The Company either jointly owns or licenses with other Enron affiliates certain computer and telecommunications equipment and software that is critical to conducting its business. In other cases, such equipment or software is wholly owned by such affiliates, and the Company has no ownership interest or license in or to such equipment or software. Transmission participated in business applications that are shared among the Enron pipelines. All participating pipelines use the same common base system and also have a custom pipeline-specific component. Each pipeline pays for its custom development component and shares in the common base system development costs. There are specific software licenses that were entered into by an Enron affiliate that entitle Transmission to use the software licenses.
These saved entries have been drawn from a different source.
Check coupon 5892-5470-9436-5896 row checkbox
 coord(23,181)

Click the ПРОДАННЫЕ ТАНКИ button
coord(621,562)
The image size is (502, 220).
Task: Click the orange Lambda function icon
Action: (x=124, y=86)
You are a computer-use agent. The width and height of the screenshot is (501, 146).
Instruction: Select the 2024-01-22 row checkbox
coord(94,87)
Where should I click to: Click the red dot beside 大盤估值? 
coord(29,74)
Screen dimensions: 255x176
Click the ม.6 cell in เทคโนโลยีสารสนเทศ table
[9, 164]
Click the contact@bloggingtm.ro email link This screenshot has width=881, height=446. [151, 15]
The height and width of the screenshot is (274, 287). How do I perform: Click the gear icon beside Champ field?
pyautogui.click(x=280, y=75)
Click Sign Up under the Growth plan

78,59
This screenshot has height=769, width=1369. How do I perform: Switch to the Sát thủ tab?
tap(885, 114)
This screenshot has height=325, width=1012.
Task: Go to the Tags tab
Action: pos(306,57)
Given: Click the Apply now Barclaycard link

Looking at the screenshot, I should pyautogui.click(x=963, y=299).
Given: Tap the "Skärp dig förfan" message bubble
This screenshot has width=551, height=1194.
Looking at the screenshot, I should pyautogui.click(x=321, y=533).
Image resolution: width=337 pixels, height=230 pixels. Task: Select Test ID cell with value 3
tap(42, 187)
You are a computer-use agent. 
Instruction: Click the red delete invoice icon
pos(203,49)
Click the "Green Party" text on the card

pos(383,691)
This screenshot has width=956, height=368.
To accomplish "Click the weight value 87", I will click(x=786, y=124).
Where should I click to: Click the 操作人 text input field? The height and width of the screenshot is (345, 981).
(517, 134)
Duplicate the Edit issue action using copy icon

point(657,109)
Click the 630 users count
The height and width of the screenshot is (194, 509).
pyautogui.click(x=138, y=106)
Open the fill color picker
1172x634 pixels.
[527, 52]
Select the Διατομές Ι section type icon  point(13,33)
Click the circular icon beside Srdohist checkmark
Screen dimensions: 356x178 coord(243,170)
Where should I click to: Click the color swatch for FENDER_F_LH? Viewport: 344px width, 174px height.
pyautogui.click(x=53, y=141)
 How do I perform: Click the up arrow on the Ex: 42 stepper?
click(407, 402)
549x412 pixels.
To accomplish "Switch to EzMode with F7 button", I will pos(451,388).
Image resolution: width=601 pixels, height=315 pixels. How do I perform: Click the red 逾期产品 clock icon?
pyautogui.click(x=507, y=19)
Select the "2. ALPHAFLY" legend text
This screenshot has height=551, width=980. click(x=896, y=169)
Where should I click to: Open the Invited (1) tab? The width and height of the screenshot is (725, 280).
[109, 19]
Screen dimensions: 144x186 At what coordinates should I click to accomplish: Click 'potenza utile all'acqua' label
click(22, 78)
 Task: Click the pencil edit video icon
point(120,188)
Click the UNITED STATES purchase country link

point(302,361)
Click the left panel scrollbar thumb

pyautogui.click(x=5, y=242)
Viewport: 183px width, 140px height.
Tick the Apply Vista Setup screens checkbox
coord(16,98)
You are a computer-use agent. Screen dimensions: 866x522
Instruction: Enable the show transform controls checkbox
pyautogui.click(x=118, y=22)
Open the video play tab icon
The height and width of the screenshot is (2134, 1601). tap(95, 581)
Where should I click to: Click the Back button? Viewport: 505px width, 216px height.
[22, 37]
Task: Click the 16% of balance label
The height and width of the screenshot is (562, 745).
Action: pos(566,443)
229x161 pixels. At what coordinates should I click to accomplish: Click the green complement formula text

Fees for this arrangement are included in the amounts paid for corporate administrative expenses.

Transmission is a party to a Participation Agreement, effective November 1, 2002, with Enron and Enron Net Works to provide Electronic Data Interchange (EDI) services through an outsourcing arrangement with EC Outlook. Enron renegotiated an existing agreement with EC Outlook that lowered the cost of EDI services and that also provided the means for Transmission to be compliant with the most recent North American Energy Standards Board (NAESB) EDI standards. The contract has a termination date of November 30, 2005. Fees for this arrangement are included in the amounts paid for corporate administrative expenses.

Transmission has a construction reimbursement agreement with ENA under which amounts owed to Transmission are delinquent. These obligations (including post-petition interest which generally cannot be collected in bankruptcy) total approximately $7.4 million and are included in Transmission’s filed bankruptcy claims. These receivables were fully reserved by Transmission prior to 2003. Transmission has also filed proofs of claims regarding other claims against ENA in the bankruptcy proceeding (see Note 9). In its rate case filed with the FERC (see Note 7), Transmission proposed to recover the estimated under-recovery on this reimbursement obligation by rolling the costs of the facilities constructed, less the estimated recovery from ENA, into its rates. Under the Settlement filed by Transmission on August 13, 2004, Transmission will recover the difference (see Notes 7 and 9).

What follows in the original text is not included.